One would think that with such extended period of disease progression, 5-10 years, researchers and clinicians would have ample opportunity to develop innovative treatment protocols, long before the surgical removal of the uterus was necessitated. One would be wrong. Despite the cost of long term care leading to, and as a result of the hysterectomy; despite the outcry from the hundreds of patient associations, some with high profile members; despite the billions of dollars spent annually on performing what should be last resort surgeries, there has been no innovation in diagnostic tools for these conditions and no new therapeutics for women’s reproductive health developed in over 50 years, unless you call the re-purposing of old meds innovation.
Instead, innovation in women’s healthcare, much like American healthcare in general only magnified exponentially, comes at the end of the disease progression – when no other choice but surgery exists. Let’s build a cool robotic tool to remove even more uteri. Sure it will cost significantly more and have a higher complication rate, but the technology is so impressive that does not matter. Forget about developing early diagnostics and less invasive, more effective therapeutics, just take it all out and look cool doing so. Who would not want to perform surgery remotely with a million dollar piece of medical technology? Women don’t need their uteri anyway – a win win for all involved.
Robotic Assisted Hysterectomy
The robotic, joystick controlled, remote surgical tool is an impressive piece of engineering. With a price tag of over a million dollars per, it provides the cutting edge stature that all top-notch hospitals strive for. An added bonus, it makes gynecology, the long derided medical profession, the cool kid on the block. But does it work?

Actions to take:
**A.** From the passage on hysterectomy, list everything introduced by the word "despite."
**B.** Return the section of the passage on hysterectomy that starts at "Instead, innovation in" and ends at "for all involved.".

Supplied material:

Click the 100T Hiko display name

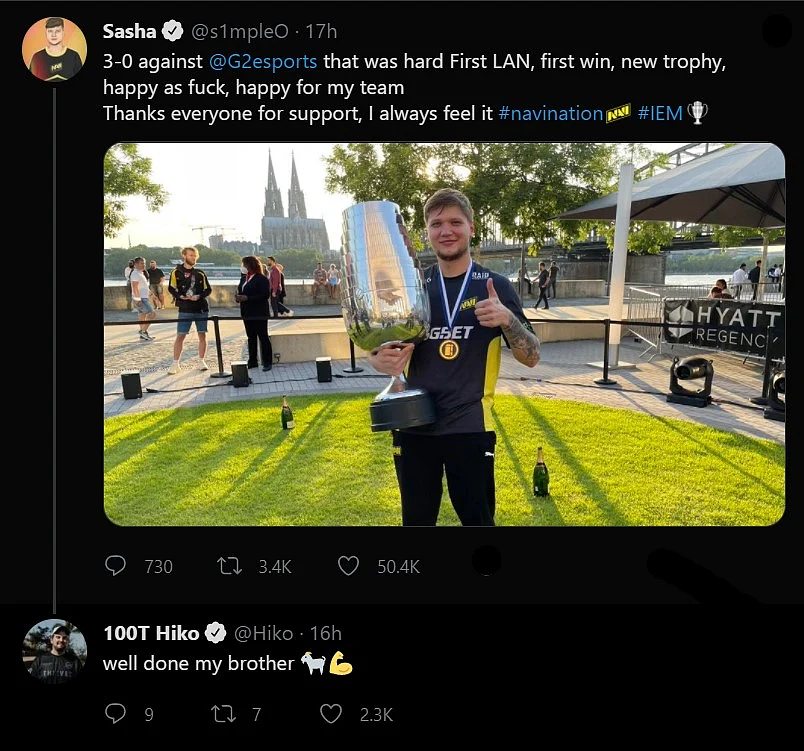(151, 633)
--
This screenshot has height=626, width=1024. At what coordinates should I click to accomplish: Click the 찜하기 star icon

Exercise answers:
**A.**
- the cost of long term care leading to, and as a result of the hysterectomy
- the outcry from the hundreds of patient associations, some with high profile members
- the billions of dollars spent annually on performing what should be last resort surgeries

**B.**
Instead, innovation in women’s healthcare, much like American healthcare in general only magnified exponentially, comes at the end of the disease progression – when no other choice but surgery exists. Let’s build a cool robotic tool to remove even more uteri. Sure it will cost significantly more and have a higher complication rate, but the technology is so impressive that does not matter. Forget about developing early diagnostics and less invasive, more effective therapeutics, just take it all out and look cool doing so. Who would not want to perform surgery remotely with a million dollar piece of medical technology? Women don’t need their uteri anyway – a win win for all involved.